Metadata in Scholarly Markdown
Scholarly documents often need metadata that describe them: typically author(s), title and location (DOI or URL), but possibly many other things. For some metadata it makes sense to store them in the document text, e.g. as is typically done for citations. The problem is that this can make it hard to make the metadata machine-readable. The worst place for metadata is of course outside of the document, and unfortunately that it is the most common way of doing this. Two examples:
- Manuscript submission. Papers submitted to scholarly journals contain the metadata in the text, but authors are required to enter the information again into a webform. You can add metadata (property information) to Microsoft Word documents, but it seems that nobody is doing it.
- PDFs and image files. Even though we have at least one good standard with XMP to store metadata in these documents, it is not a common practice. Information about these documents is therefore stored somewhere else and doesn’t automatically travel with them.

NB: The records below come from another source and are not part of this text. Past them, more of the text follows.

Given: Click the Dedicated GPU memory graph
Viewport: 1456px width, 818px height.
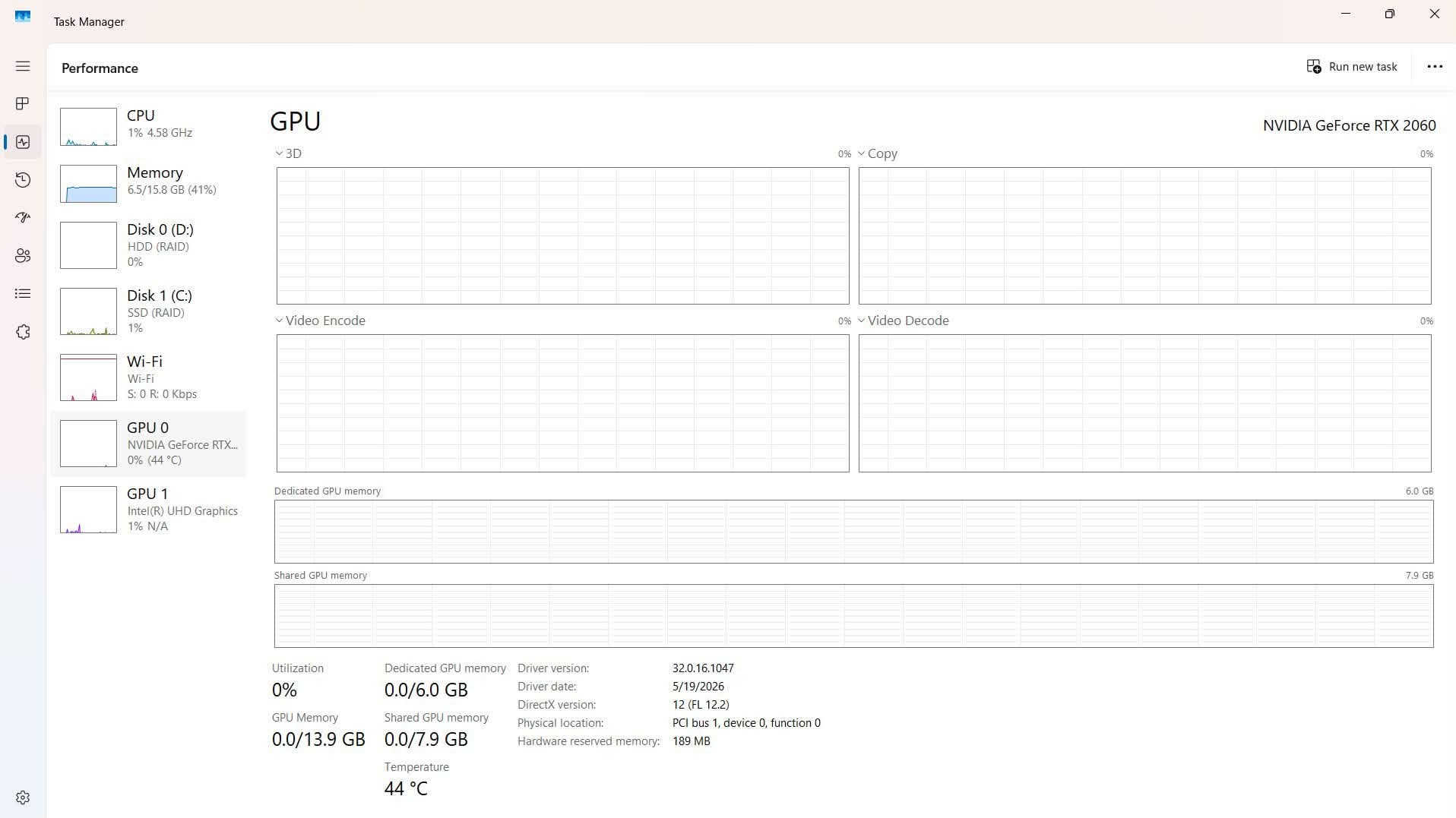Looking at the screenshot, I should pyautogui.click(x=853, y=532).
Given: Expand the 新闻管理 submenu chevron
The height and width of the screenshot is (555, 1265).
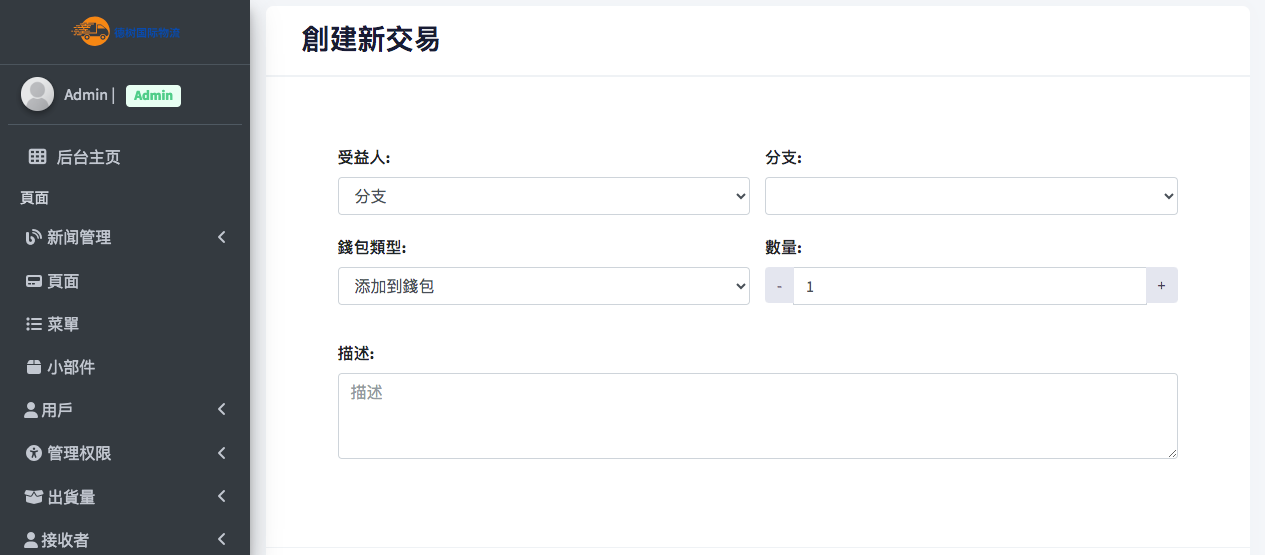Looking at the screenshot, I should [221, 237].
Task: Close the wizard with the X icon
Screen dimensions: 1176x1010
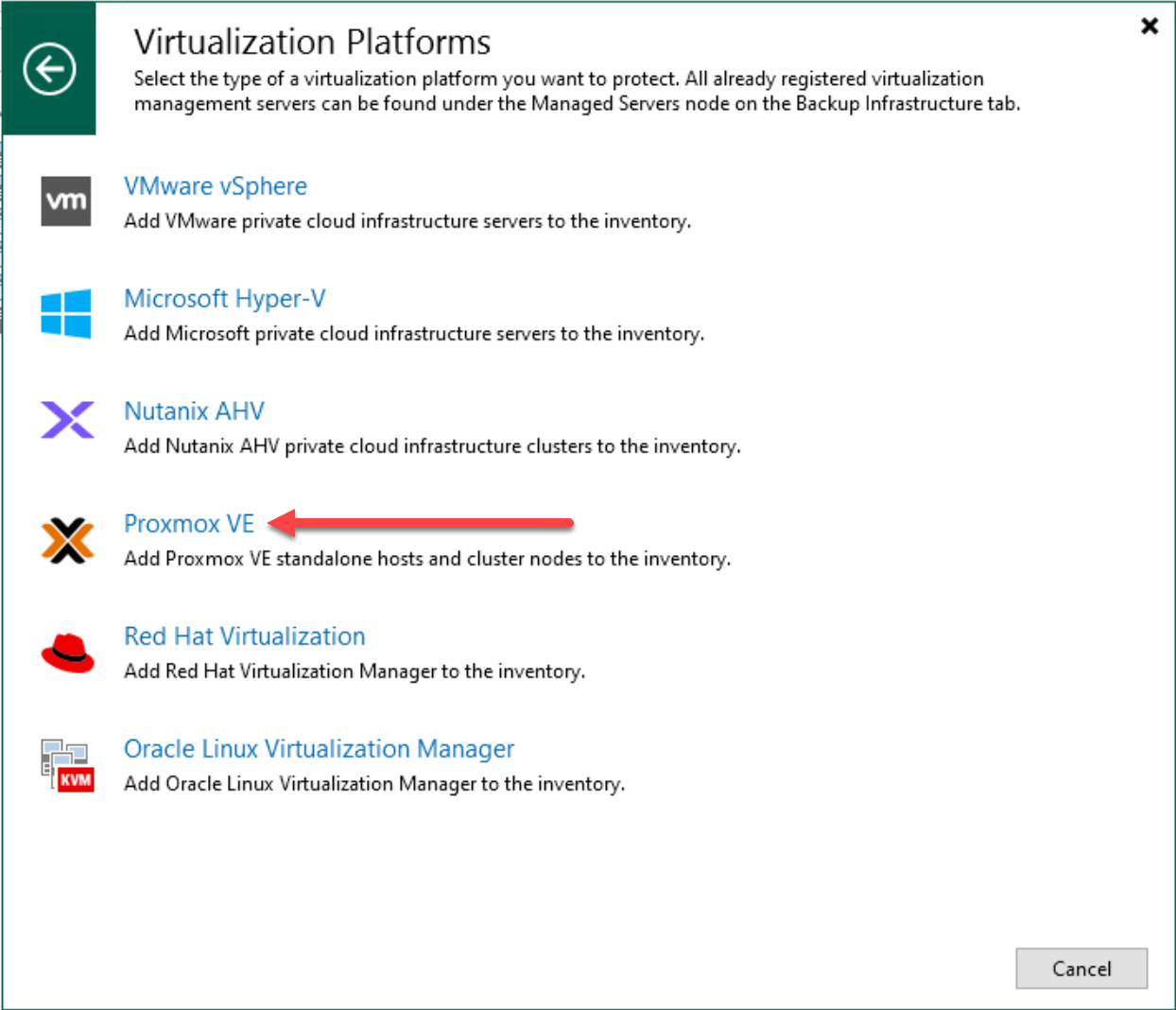Action: pyautogui.click(x=1149, y=26)
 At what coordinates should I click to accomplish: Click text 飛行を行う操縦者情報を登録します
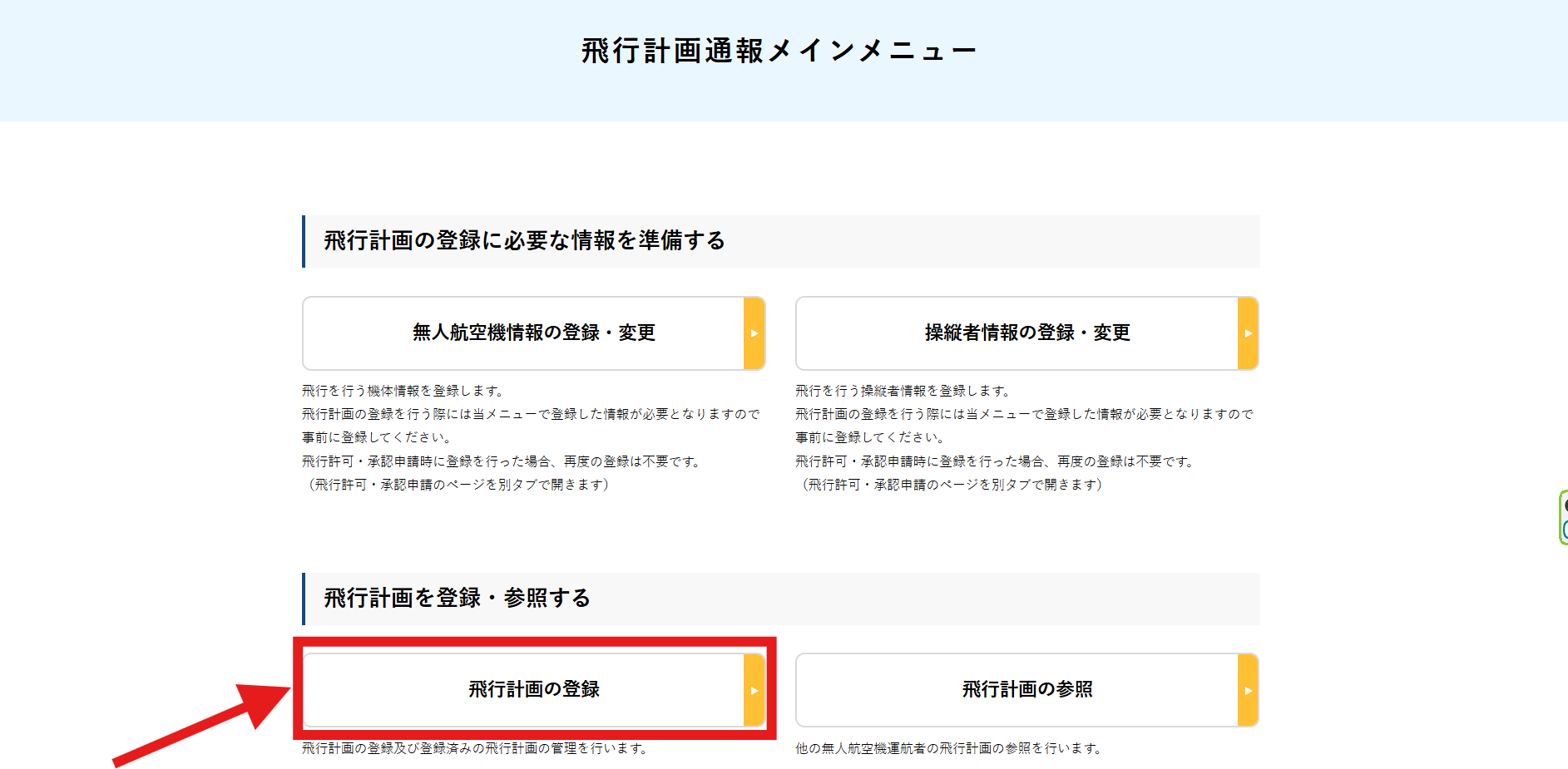pyautogui.click(x=903, y=391)
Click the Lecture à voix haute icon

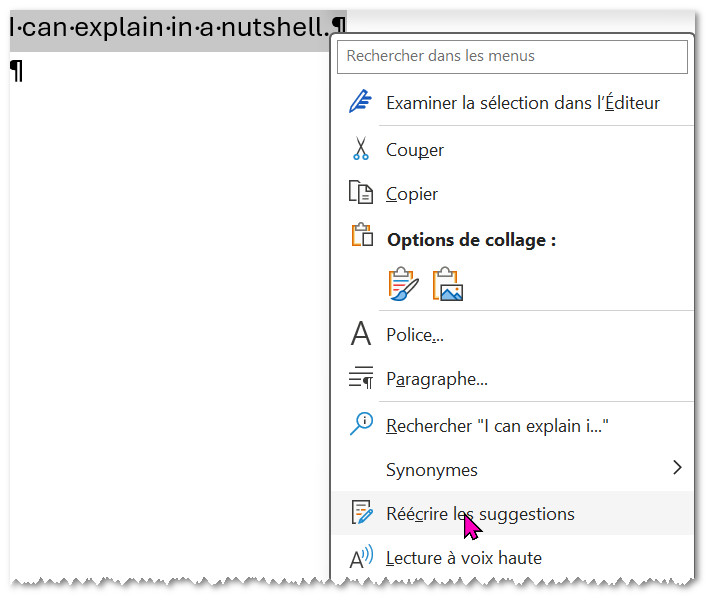(x=360, y=558)
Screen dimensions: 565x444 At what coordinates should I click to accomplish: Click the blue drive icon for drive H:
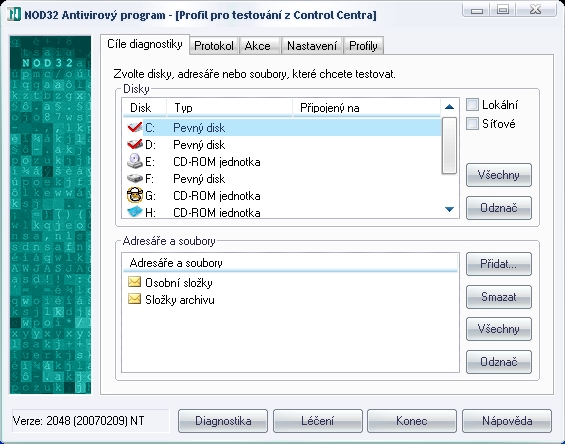(135, 212)
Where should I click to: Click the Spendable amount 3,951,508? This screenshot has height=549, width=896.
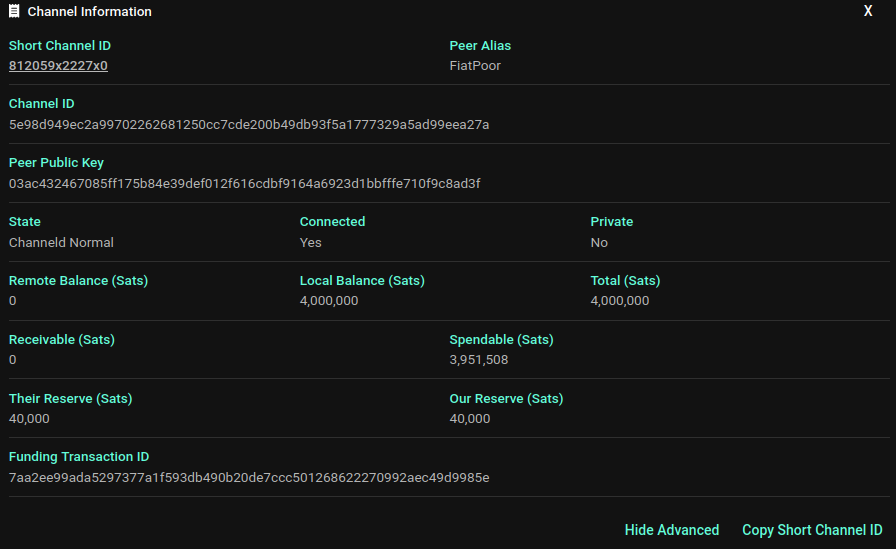479,360
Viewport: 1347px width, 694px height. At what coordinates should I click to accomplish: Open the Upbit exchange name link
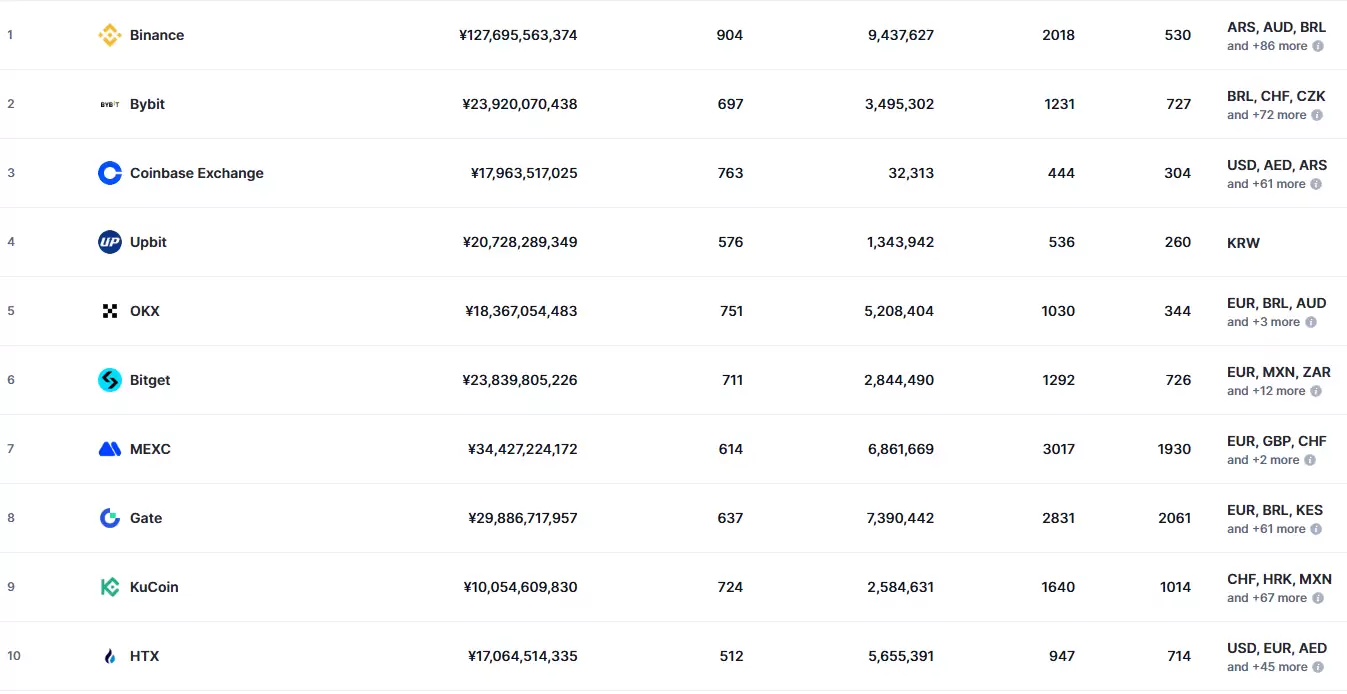click(148, 242)
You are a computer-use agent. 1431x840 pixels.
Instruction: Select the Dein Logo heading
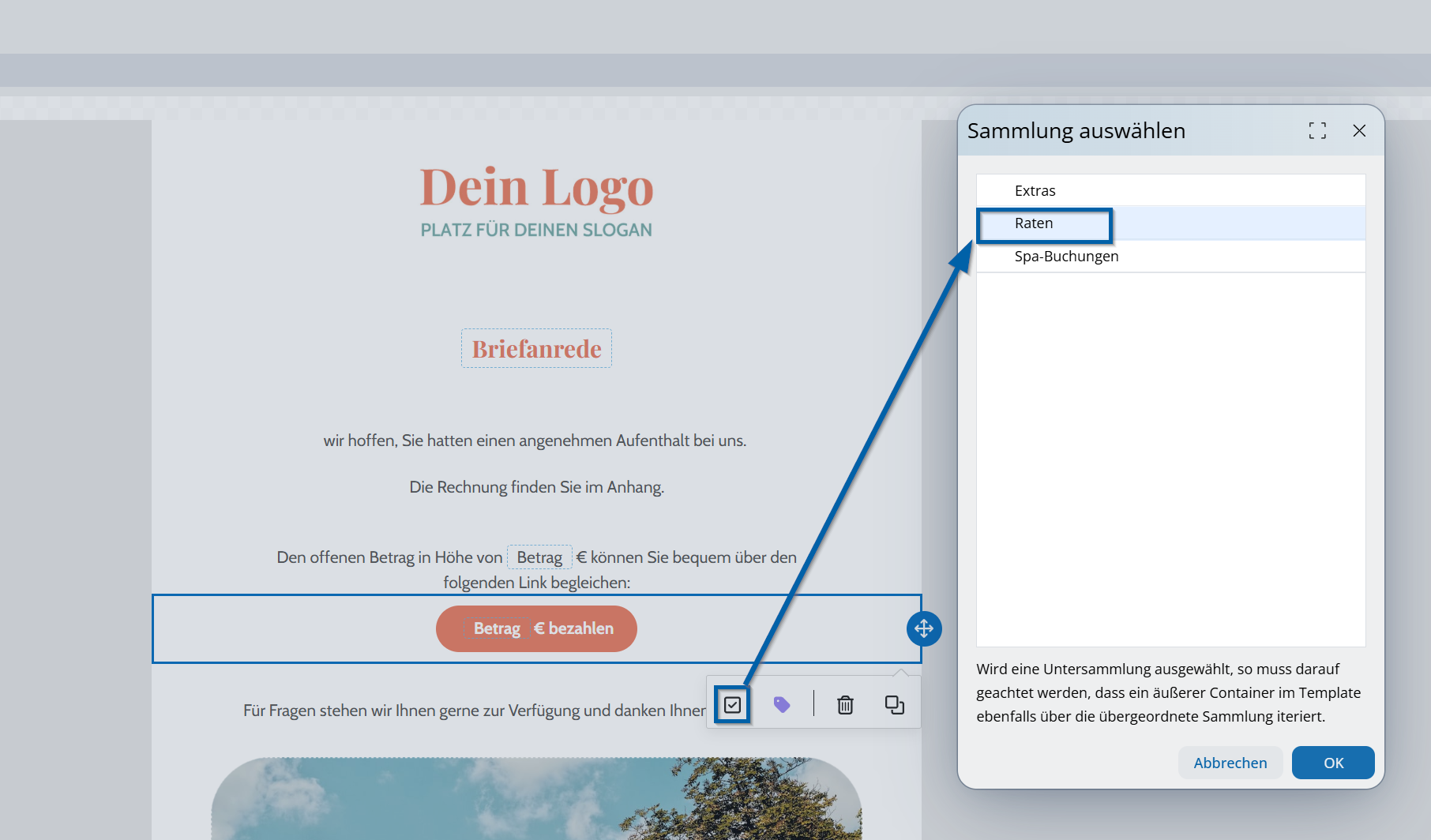(x=536, y=188)
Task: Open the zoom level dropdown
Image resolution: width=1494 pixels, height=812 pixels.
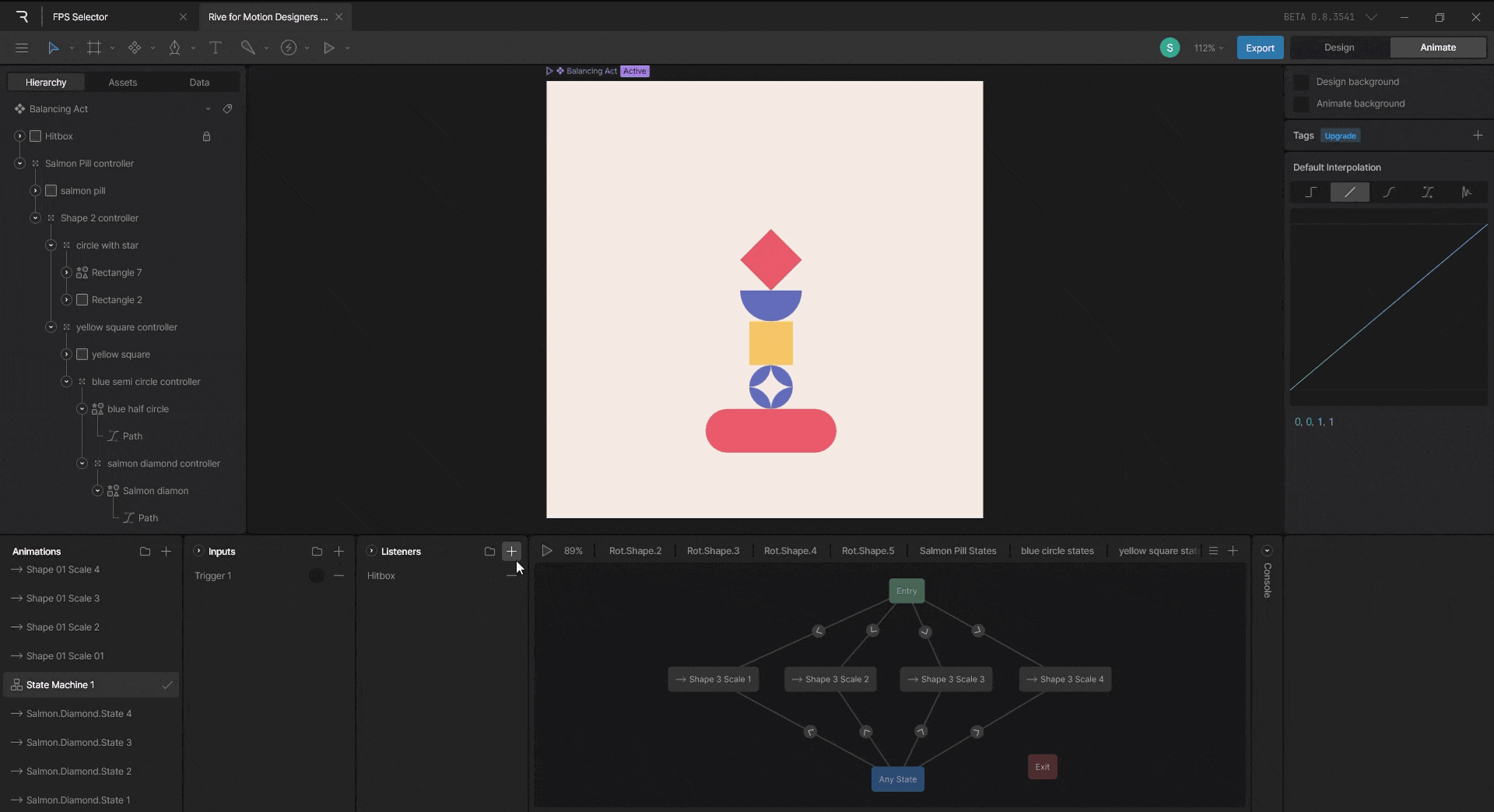Action: [1208, 48]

The best place for metadata is the document itself, and the metadata should be stored in machine-readable format. Another requirement is flexibility in what we can store, and we shouldn’t limit ourselves to a predefined list. Pandoc for example allows only three attributes in the title block:
% title
% author(s) (separated by semicolons)
% date
For Scholarly Markdown we have another requirement: the metadata should be writeable and readable by humans. YAML is the perfect format for this. JSON is closely related to YAML (and is in fact a subset of YAML 1.2), but YAML can also be written with whitespace instead of curly braces. The static website generator Jekyll - which I use to parse the markdown for this blog into HTML - uses YAML at the beginning of markdown documents to store metadata, and we can easily extend this functionality. Carl Boettinger posted a comment yesterday saying that YAML support is on the Pandoc development roadmap.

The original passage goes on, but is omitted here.